**YOUR GOAL:** Reproduce, exactly, the lines of the material below from the line containing "Downloads [tab] (63, 1169)" through the line containing "Deal Flow (201, 32)", with both end lines included and nothing else.

(DATA SHOWN)

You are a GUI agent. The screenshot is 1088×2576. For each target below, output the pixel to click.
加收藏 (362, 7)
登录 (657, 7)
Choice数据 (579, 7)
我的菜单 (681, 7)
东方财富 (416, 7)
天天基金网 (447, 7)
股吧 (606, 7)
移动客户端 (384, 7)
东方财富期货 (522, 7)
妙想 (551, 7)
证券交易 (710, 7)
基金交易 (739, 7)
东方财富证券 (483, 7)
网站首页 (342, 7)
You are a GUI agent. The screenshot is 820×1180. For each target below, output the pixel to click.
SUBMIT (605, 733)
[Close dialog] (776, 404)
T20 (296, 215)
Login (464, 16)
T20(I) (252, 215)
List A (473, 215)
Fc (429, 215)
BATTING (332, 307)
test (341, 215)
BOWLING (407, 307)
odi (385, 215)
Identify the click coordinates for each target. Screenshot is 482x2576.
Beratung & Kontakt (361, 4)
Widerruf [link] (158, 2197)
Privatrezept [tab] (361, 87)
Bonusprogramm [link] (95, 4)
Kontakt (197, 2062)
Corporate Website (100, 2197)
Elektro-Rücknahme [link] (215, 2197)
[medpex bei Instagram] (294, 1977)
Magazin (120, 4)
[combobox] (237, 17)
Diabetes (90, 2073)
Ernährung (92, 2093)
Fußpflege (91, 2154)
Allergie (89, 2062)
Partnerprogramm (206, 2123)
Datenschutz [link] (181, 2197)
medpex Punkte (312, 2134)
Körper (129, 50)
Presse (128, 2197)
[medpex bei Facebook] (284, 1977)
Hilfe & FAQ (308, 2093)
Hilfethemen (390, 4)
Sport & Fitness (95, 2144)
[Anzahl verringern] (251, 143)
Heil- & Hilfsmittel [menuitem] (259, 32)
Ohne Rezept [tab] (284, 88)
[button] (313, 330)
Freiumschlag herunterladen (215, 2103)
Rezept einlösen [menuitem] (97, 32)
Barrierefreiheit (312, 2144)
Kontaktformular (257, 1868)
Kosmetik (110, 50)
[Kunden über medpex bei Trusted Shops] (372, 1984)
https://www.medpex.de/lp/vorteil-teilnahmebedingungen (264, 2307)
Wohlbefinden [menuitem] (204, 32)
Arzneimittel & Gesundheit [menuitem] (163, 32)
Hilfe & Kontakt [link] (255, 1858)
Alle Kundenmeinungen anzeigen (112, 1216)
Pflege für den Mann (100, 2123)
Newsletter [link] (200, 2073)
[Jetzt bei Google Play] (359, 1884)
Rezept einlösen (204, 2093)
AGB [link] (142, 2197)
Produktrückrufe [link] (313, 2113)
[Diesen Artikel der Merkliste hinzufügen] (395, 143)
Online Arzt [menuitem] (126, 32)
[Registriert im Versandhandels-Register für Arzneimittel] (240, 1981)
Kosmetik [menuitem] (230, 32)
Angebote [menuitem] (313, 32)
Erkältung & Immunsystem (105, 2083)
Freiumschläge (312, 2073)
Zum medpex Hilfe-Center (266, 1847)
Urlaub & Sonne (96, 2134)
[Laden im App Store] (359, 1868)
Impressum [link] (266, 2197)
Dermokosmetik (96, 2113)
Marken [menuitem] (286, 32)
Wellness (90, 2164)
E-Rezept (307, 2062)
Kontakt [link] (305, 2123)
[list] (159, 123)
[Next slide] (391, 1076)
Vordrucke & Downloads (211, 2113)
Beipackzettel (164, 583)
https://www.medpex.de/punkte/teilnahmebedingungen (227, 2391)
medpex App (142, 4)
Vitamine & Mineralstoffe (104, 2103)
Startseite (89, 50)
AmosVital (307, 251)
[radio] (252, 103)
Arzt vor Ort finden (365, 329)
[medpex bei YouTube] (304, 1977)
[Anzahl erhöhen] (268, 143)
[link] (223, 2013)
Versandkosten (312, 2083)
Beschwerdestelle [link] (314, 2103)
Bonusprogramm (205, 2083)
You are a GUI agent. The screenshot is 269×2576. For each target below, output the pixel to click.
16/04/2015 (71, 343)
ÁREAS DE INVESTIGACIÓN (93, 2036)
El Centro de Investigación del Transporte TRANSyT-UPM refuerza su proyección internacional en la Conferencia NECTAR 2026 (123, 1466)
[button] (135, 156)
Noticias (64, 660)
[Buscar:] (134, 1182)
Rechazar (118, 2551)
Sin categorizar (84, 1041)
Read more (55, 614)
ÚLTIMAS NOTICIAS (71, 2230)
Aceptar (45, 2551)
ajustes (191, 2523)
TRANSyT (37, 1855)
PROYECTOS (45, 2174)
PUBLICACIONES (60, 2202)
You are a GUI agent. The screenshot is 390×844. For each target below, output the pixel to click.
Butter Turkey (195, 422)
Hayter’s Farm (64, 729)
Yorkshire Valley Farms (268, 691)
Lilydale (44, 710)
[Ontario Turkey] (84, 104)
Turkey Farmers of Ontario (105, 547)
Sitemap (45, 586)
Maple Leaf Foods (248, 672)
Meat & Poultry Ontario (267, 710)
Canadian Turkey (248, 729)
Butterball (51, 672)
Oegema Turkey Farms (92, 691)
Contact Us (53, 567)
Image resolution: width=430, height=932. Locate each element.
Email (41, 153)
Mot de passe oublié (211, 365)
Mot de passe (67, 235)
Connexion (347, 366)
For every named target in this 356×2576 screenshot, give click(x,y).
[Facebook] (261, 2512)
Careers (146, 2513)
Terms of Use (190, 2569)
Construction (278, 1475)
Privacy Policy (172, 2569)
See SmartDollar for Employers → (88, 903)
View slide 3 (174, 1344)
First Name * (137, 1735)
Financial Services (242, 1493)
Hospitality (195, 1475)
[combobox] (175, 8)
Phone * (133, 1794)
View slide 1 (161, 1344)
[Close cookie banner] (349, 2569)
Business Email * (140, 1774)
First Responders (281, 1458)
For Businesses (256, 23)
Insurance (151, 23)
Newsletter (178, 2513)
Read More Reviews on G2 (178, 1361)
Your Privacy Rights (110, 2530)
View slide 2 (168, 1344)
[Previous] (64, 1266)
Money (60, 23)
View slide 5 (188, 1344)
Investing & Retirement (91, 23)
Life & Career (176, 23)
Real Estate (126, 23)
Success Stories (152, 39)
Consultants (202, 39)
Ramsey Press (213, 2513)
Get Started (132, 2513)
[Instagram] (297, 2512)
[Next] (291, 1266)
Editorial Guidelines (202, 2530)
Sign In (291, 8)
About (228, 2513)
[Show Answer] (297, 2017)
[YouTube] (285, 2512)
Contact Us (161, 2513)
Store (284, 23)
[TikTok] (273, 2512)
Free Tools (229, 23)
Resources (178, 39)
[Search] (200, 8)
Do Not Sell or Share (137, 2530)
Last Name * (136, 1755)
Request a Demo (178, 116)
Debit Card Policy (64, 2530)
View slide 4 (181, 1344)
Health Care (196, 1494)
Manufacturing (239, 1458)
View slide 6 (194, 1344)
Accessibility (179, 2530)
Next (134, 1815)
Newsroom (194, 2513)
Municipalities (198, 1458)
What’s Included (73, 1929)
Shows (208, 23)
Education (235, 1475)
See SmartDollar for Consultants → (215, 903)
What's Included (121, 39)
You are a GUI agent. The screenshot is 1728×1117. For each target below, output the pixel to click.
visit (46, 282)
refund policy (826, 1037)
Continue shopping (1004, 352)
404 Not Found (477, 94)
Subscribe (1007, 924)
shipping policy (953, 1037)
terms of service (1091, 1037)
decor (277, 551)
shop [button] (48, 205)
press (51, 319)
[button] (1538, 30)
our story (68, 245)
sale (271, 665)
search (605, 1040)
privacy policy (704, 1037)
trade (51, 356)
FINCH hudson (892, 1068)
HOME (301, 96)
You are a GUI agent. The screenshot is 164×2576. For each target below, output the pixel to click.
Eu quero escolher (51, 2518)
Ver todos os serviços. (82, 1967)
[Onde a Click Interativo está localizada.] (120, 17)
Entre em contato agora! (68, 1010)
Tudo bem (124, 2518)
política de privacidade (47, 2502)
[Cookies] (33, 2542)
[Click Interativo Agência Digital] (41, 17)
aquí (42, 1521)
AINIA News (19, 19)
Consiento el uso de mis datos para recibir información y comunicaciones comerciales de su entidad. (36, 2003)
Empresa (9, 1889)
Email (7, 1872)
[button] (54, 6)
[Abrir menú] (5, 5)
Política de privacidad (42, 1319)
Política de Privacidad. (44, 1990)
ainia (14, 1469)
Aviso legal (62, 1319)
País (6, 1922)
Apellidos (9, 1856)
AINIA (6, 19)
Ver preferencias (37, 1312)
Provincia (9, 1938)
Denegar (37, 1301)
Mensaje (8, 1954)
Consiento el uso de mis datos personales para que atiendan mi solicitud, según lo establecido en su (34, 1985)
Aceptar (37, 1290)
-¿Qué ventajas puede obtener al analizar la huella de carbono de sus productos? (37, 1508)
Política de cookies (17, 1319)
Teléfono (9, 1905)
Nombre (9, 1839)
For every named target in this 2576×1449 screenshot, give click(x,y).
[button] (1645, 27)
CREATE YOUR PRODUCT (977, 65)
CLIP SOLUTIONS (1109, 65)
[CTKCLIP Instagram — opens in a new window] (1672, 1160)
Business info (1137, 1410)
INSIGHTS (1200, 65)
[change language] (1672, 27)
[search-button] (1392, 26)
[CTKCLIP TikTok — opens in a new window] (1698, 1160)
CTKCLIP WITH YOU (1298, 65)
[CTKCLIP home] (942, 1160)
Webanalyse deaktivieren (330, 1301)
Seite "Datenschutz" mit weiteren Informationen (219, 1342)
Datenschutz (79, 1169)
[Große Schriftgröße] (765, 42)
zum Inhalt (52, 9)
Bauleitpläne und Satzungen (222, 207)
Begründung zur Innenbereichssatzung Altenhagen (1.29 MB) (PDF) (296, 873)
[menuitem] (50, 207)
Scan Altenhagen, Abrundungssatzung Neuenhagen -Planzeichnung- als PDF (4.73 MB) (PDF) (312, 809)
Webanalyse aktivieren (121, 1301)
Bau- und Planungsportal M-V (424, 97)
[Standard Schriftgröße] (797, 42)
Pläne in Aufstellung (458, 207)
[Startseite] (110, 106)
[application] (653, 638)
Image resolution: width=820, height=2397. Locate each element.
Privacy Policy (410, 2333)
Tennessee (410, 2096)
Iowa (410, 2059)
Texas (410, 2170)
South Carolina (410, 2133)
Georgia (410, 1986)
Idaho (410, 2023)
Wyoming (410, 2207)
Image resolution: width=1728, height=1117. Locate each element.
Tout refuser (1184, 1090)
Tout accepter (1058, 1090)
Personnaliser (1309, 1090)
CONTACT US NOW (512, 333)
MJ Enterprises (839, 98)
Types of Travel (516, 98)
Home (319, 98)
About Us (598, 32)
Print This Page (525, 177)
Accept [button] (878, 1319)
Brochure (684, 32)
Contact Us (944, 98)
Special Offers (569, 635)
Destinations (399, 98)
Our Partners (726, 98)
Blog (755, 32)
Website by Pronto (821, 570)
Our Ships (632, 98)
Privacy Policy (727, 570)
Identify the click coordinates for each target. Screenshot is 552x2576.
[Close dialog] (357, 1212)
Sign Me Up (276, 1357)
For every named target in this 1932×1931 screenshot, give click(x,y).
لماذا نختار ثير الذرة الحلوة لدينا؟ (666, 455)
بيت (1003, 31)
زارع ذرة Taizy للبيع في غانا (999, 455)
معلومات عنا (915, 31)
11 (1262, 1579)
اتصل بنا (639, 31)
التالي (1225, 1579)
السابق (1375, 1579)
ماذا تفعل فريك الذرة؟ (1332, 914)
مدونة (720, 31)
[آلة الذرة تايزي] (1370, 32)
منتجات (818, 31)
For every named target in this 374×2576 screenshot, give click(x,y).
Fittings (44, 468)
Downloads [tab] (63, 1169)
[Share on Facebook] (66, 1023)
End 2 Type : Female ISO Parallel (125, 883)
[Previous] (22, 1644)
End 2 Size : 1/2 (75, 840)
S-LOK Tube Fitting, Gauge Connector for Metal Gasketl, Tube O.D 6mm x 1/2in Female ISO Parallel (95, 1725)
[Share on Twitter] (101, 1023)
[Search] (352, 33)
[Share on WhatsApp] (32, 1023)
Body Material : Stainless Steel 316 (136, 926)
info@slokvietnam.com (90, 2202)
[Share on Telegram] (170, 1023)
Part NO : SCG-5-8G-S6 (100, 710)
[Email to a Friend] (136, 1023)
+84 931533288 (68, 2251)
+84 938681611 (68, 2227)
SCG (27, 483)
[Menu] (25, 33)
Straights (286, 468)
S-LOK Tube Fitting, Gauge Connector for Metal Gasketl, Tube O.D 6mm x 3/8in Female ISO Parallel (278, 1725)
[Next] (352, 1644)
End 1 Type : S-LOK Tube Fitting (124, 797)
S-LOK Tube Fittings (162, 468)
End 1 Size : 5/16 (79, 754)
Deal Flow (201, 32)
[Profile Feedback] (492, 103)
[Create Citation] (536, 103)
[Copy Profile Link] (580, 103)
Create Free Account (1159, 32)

(End DATA SHOWN)

**TASK RESPONSE:**
Downloads [tab] (63, 1169)
[Share on Facebook] (66, 1023)
End 2 Type : Female ISO Parallel (125, 883)
[Previous] (22, 1644)
End 2 Size : 1/2 (75, 840)
S-LOK Tube Fitting, Gauge Connector for Metal Gasketl, Tube O.D 6mm x 1/2in Female ISO Parallel (95, 1725)
[Share on Twitter] (101, 1023)
[Search] (352, 33)
[Share on WhatsApp] (32, 1023)
Body Material : Stainless Steel 316 (136, 926)
info@slokvietnam.com (90, 2202)
[Share on Telegram] (170, 1023)
Part NO : SCG-5-8G-S6 (100, 710)
[Email to a Friend] (136, 1023)
+84 931533288 (68, 2251)
+84 938681611 (68, 2227)
SCG (27, 483)
[Menu] (25, 33)
Straights (286, 468)
S-LOK Tube Fitting, Gauge Connector for Metal Gasketl, Tube O.D 6mm x 3/8in Female ISO Parallel (278, 1725)
[Next] (352, 1644)
End 1 Type : S-LOK Tube Fitting (124, 797)
S-LOK Tube Fittings (162, 468)
End 1 Size : 5/16 (79, 754)
Deal Flow (201, 32)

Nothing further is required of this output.